Fundamentals of Monster-Mashing

The Good

First of all, it's absolutely great to see the cardinal Final Fantasy series come back to Nintendo, and great to see Square working on GBA and DS versions in future too. We've missed these things.

The re-glitterification process has benefited the game a lot. I know some might grumble about the difficulty level getting dropped from "masochistic" to "balanced", and combat system actually working in a sane way ("I just want the monsters dead, not dead-dead - quit hitting them!"), but I think these things have actually been for the better. A long way from NES to a lot of obscure and weird platforms like WonderSwan Color and Playstation has given a lot of new stuff to this thing - and the final additions to the game really make it worthwhile.

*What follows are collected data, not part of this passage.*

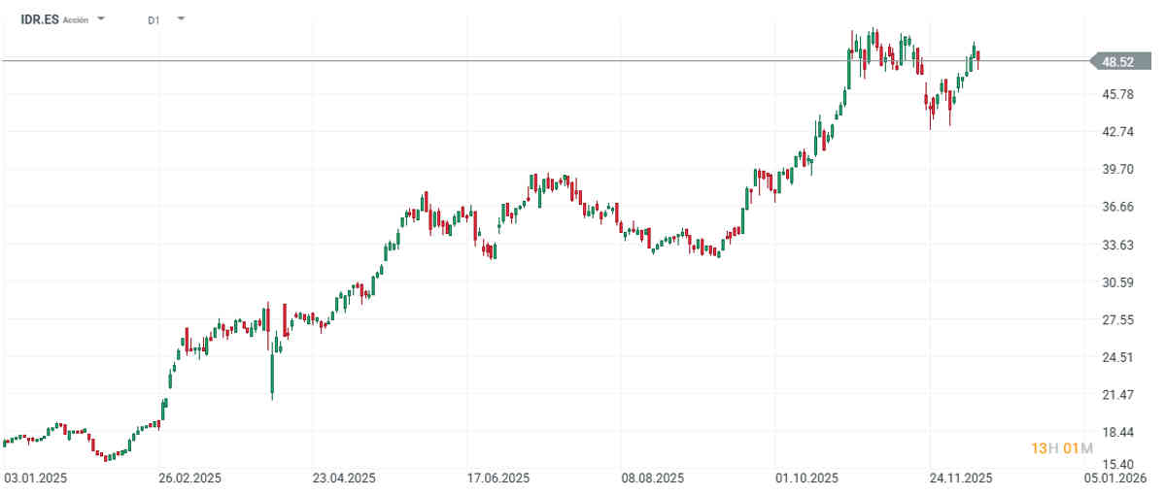
Task: Select the 48.52 current price tag
Action: 1117,62
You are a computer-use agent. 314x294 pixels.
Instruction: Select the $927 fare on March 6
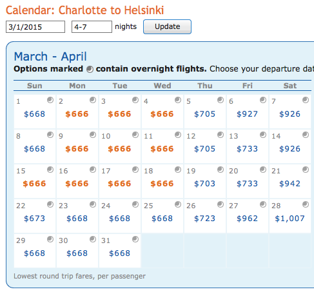(x=247, y=114)
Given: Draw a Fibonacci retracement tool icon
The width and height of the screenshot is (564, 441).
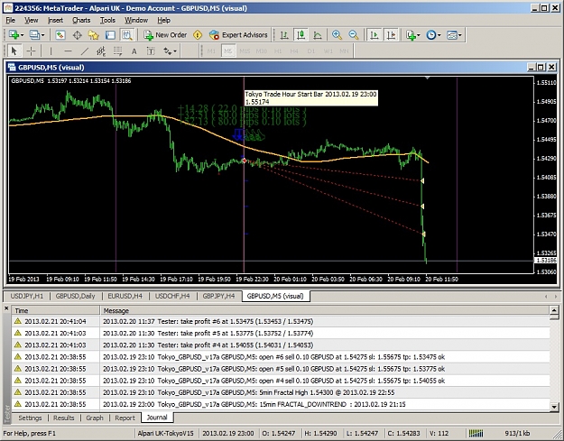Looking at the screenshot, I should [x=101, y=51].
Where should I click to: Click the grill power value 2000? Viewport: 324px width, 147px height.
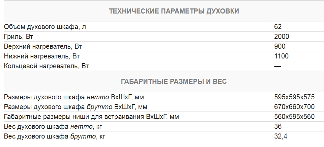282,36
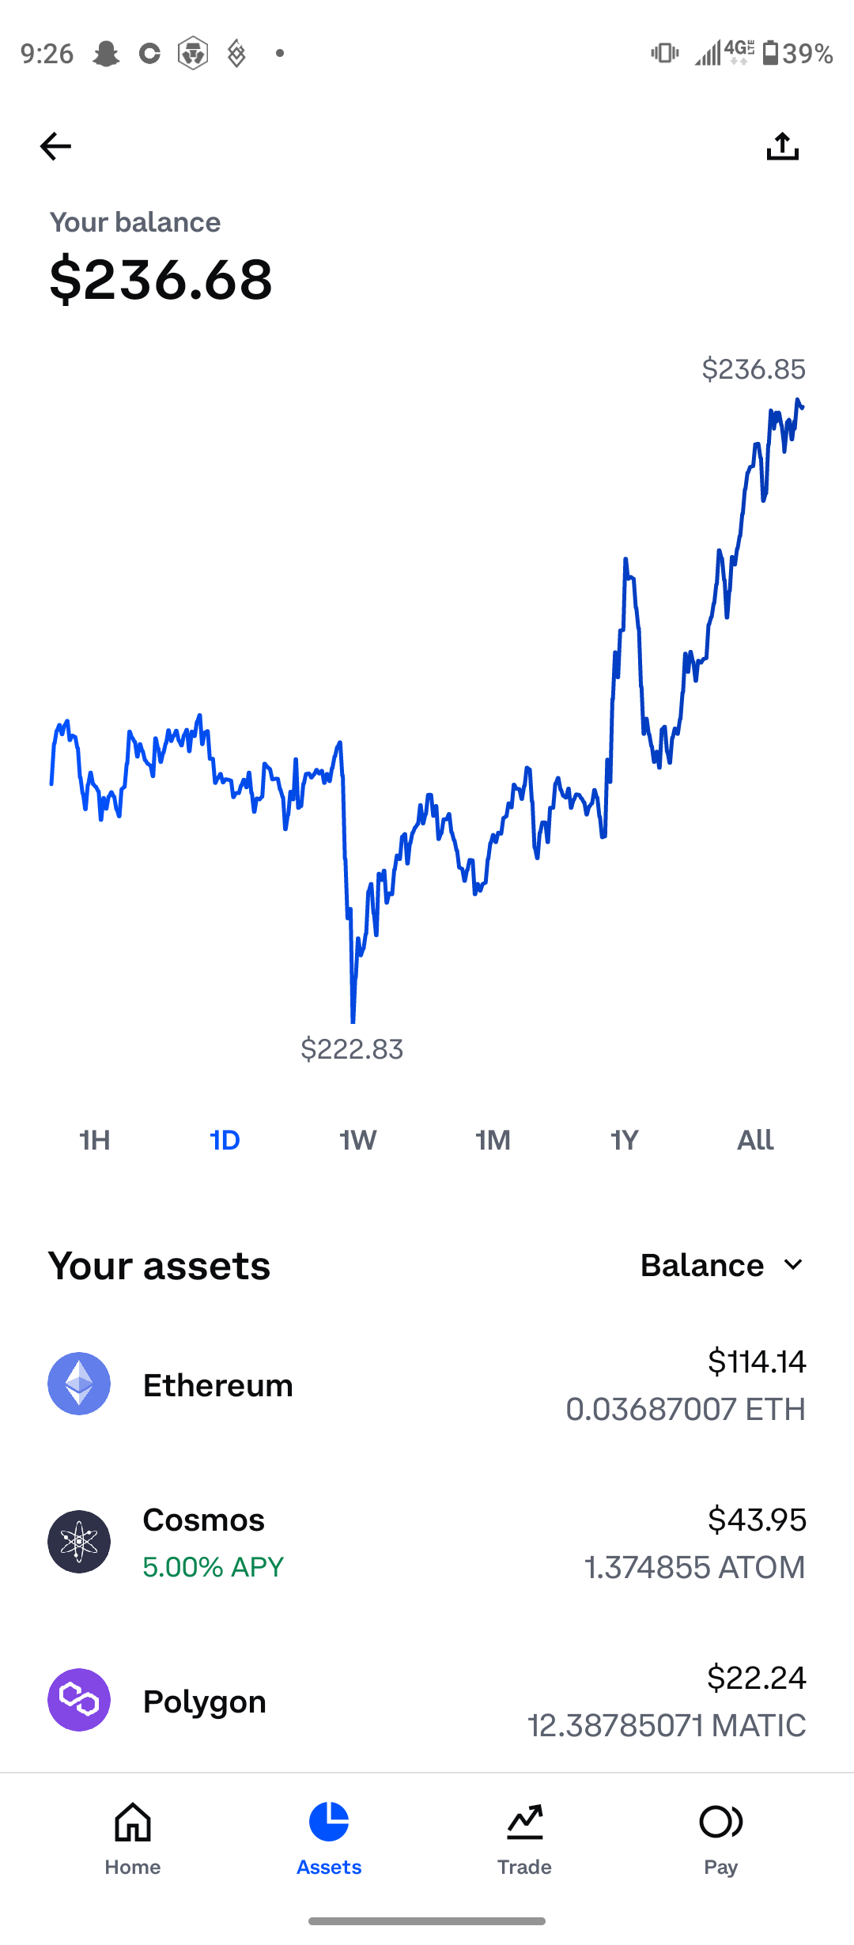854x1945 pixels.
Task: Select the 1H chart range
Action: pyautogui.click(x=95, y=1140)
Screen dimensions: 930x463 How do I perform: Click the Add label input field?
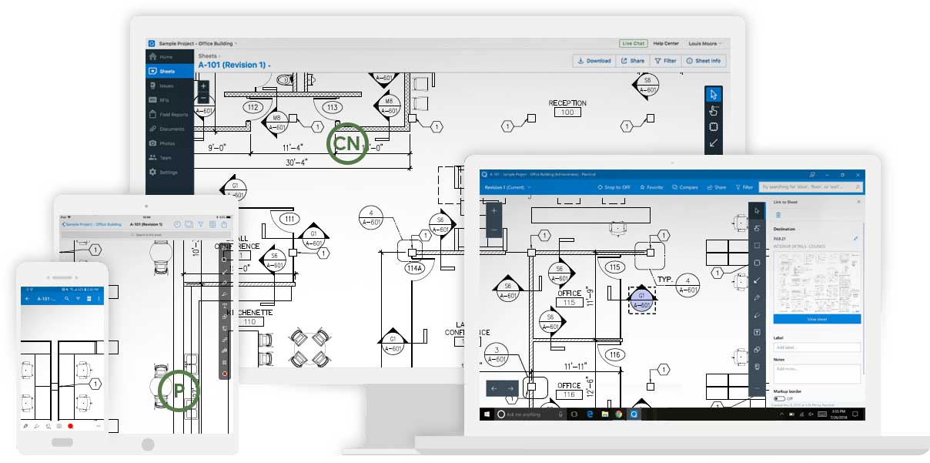point(817,347)
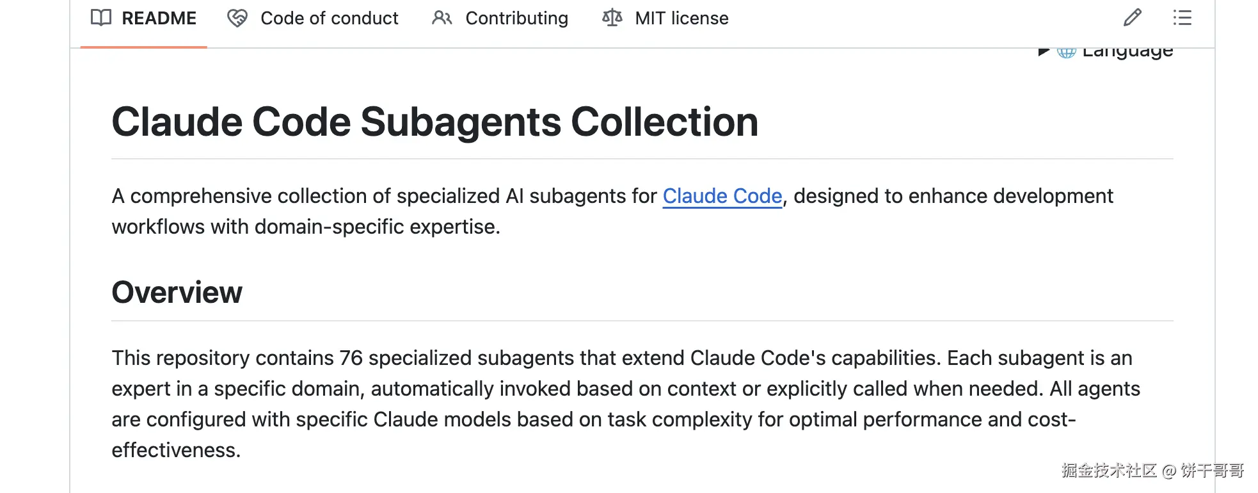Click the Language dropdown label
The image size is (1258, 493).
pos(1127,53)
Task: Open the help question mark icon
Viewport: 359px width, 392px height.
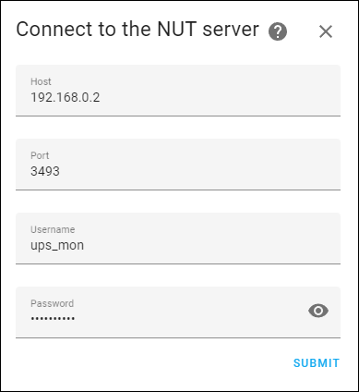Action: click(x=278, y=31)
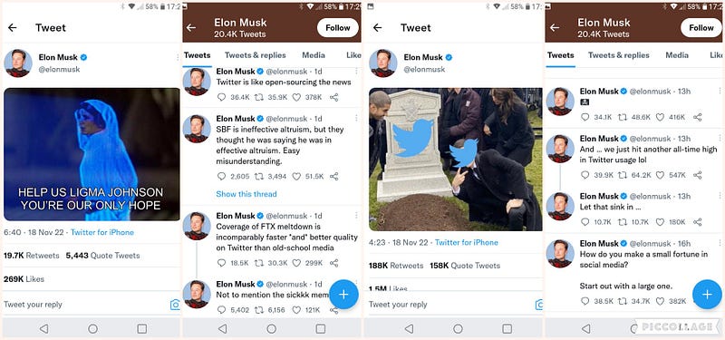725x340 pixels.
Task: Open the Ligma Johnson hologram meme image
Action: [92, 154]
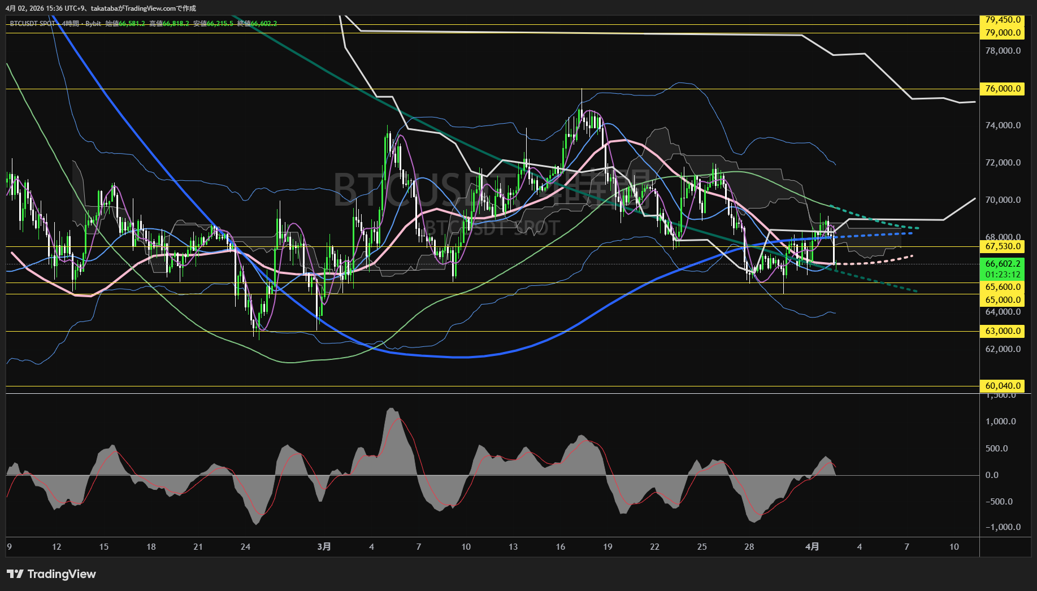This screenshot has height=591, width=1037.
Task: Click date 16 on the time axis
Action: [560, 546]
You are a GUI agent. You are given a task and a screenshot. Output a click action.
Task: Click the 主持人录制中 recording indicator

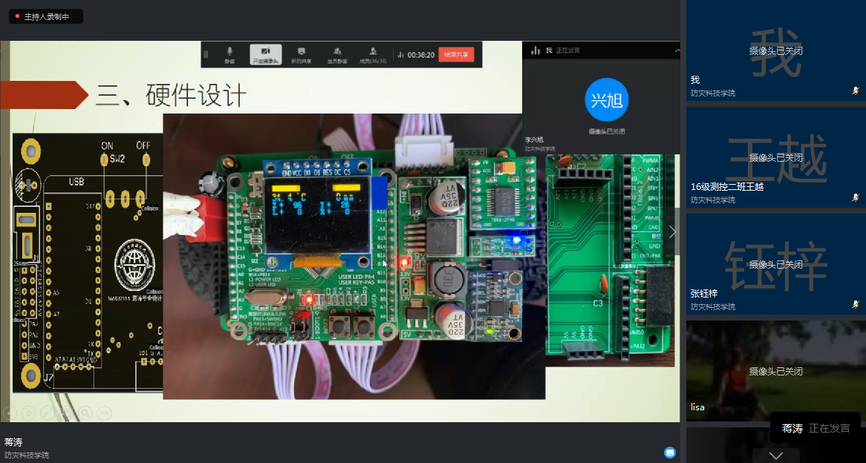(46, 16)
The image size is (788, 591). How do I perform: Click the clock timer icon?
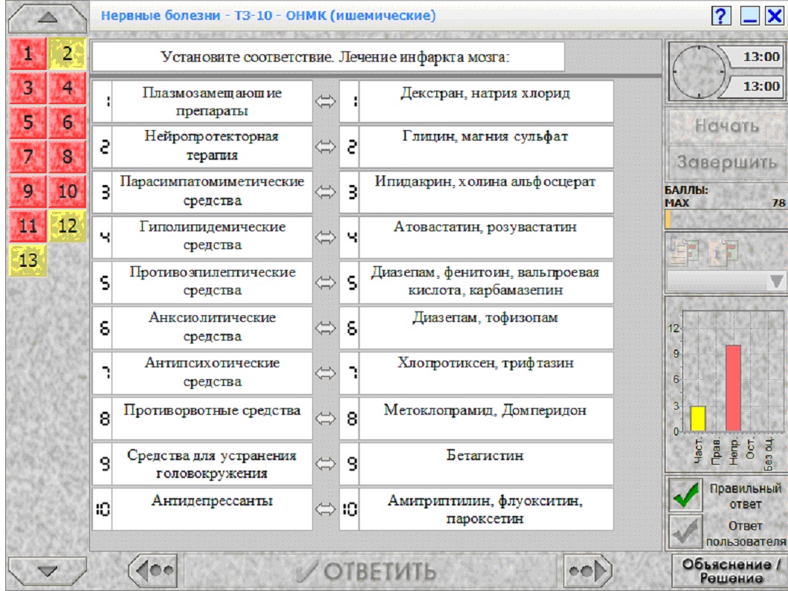tap(699, 71)
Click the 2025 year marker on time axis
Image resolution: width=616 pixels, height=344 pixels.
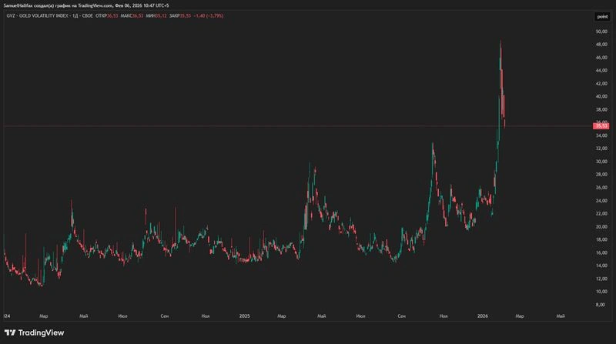[244, 316]
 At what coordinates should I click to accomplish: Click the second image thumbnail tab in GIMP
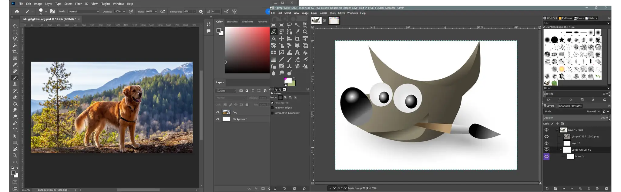coord(334,21)
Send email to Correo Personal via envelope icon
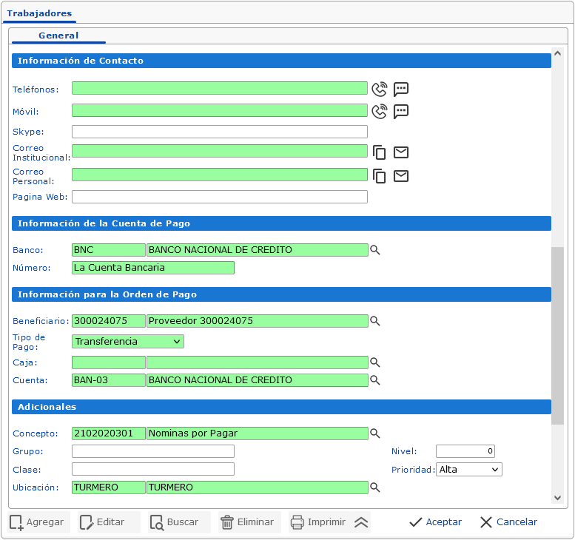The height and width of the screenshot is (540, 575). [401, 176]
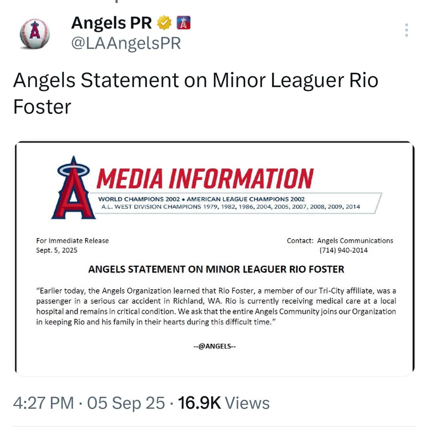The height and width of the screenshot is (429, 429).
Task: Click the --@ANGELS-- sign-off text
Action: (x=215, y=346)
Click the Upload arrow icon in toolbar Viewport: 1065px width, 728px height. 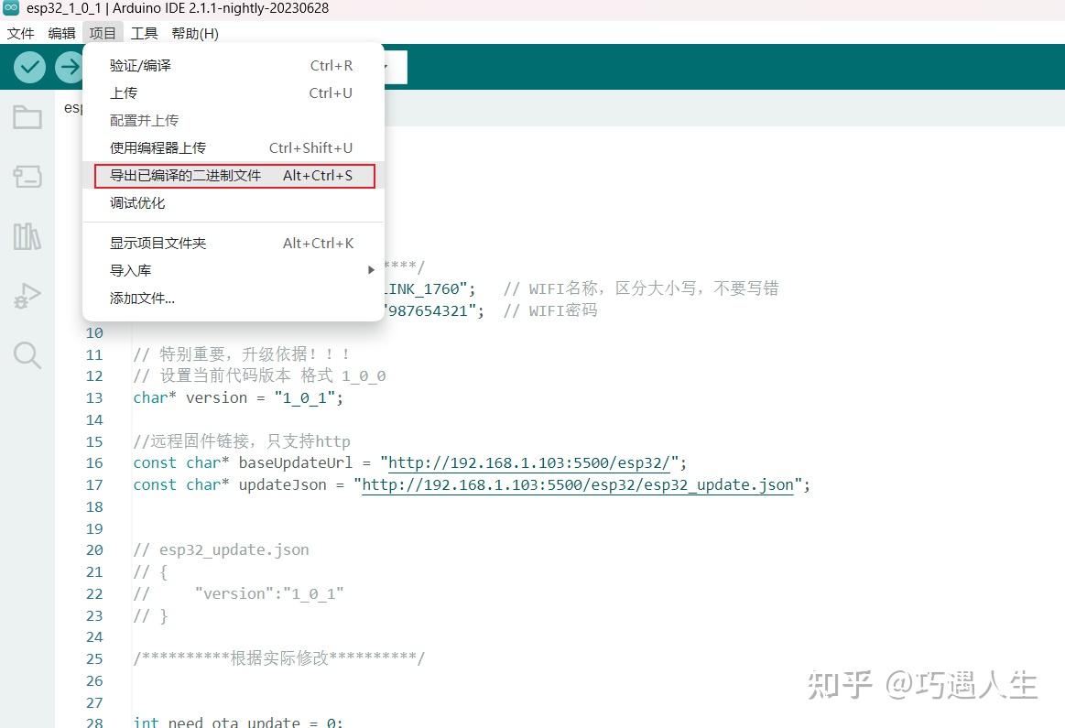point(70,66)
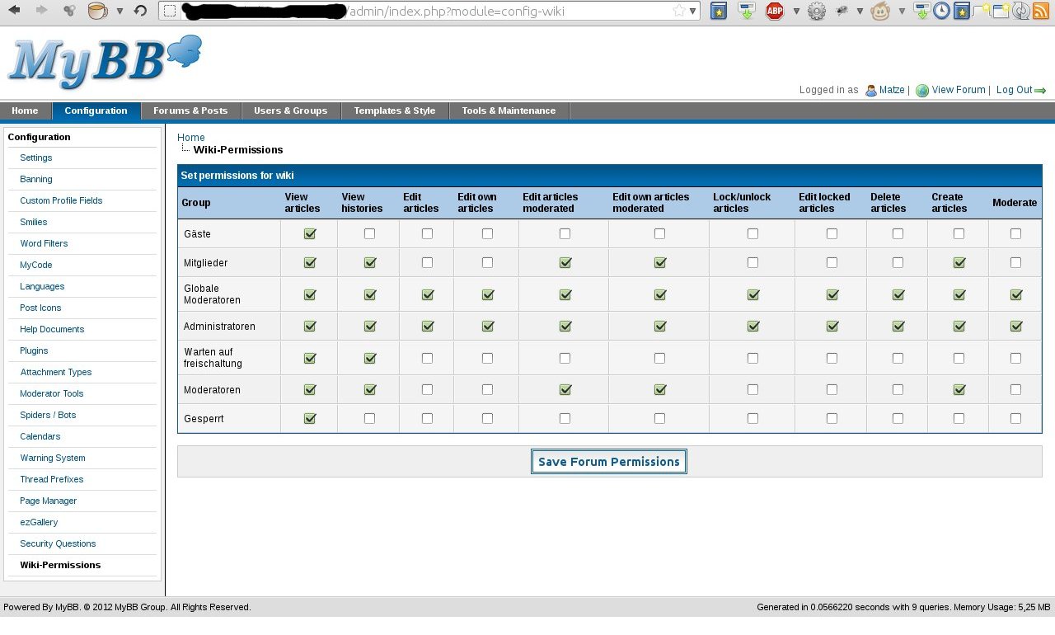Click the MyBB logo

[x=105, y=62]
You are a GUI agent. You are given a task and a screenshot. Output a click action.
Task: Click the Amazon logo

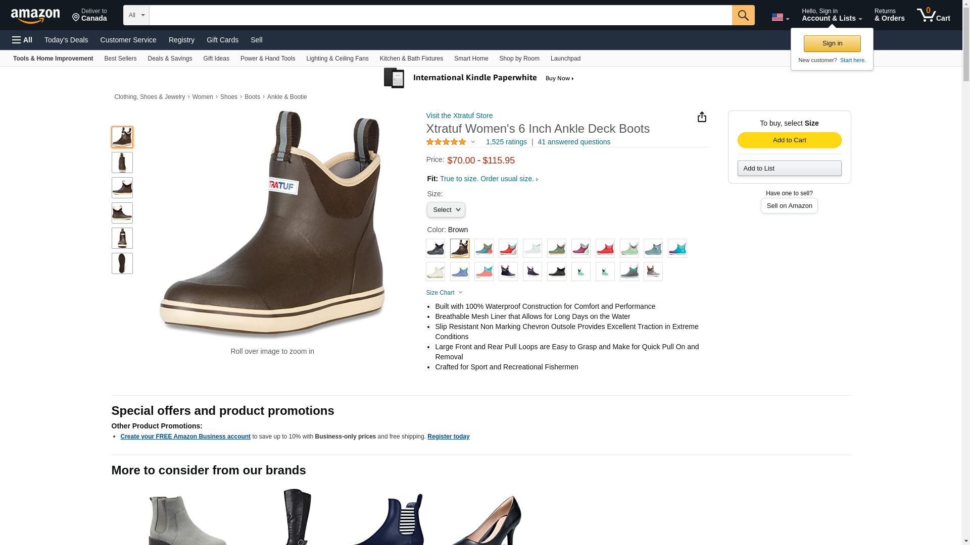[35, 16]

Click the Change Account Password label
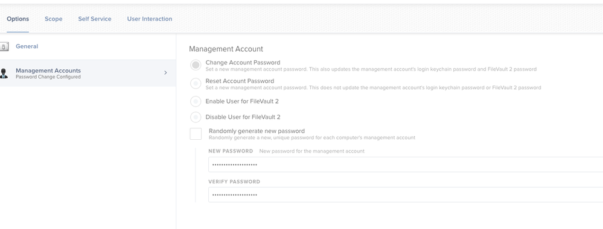pos(243,63)
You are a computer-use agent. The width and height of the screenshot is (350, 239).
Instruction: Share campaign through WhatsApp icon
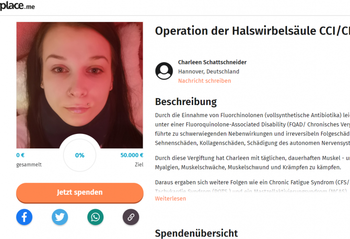coord(95,217)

I also like the fact that while the games remain quite "old-fashioned", I haven't so far got really, really stuck ("Can't find the entrance to the last labyrinth hidden in one of the 65536 map squares? Call our hot line!") - that is, I'm on a long train trip, grab my DS to pass some time, and a few minutes into play I'm completely stuck in some god-forsaken monster-filled hellhole with *no* idea how to proceed, and I curse myself for not printing out the walkthrough before I left. *Not* so in these games! Maybe it's in the old-fashioned style of the games, but these things are really linear and there's *plenty* of hints on what to do next - and even if there isn't, I can always go wandering around and drop a few trains on the wandering monsters until it all makes sense.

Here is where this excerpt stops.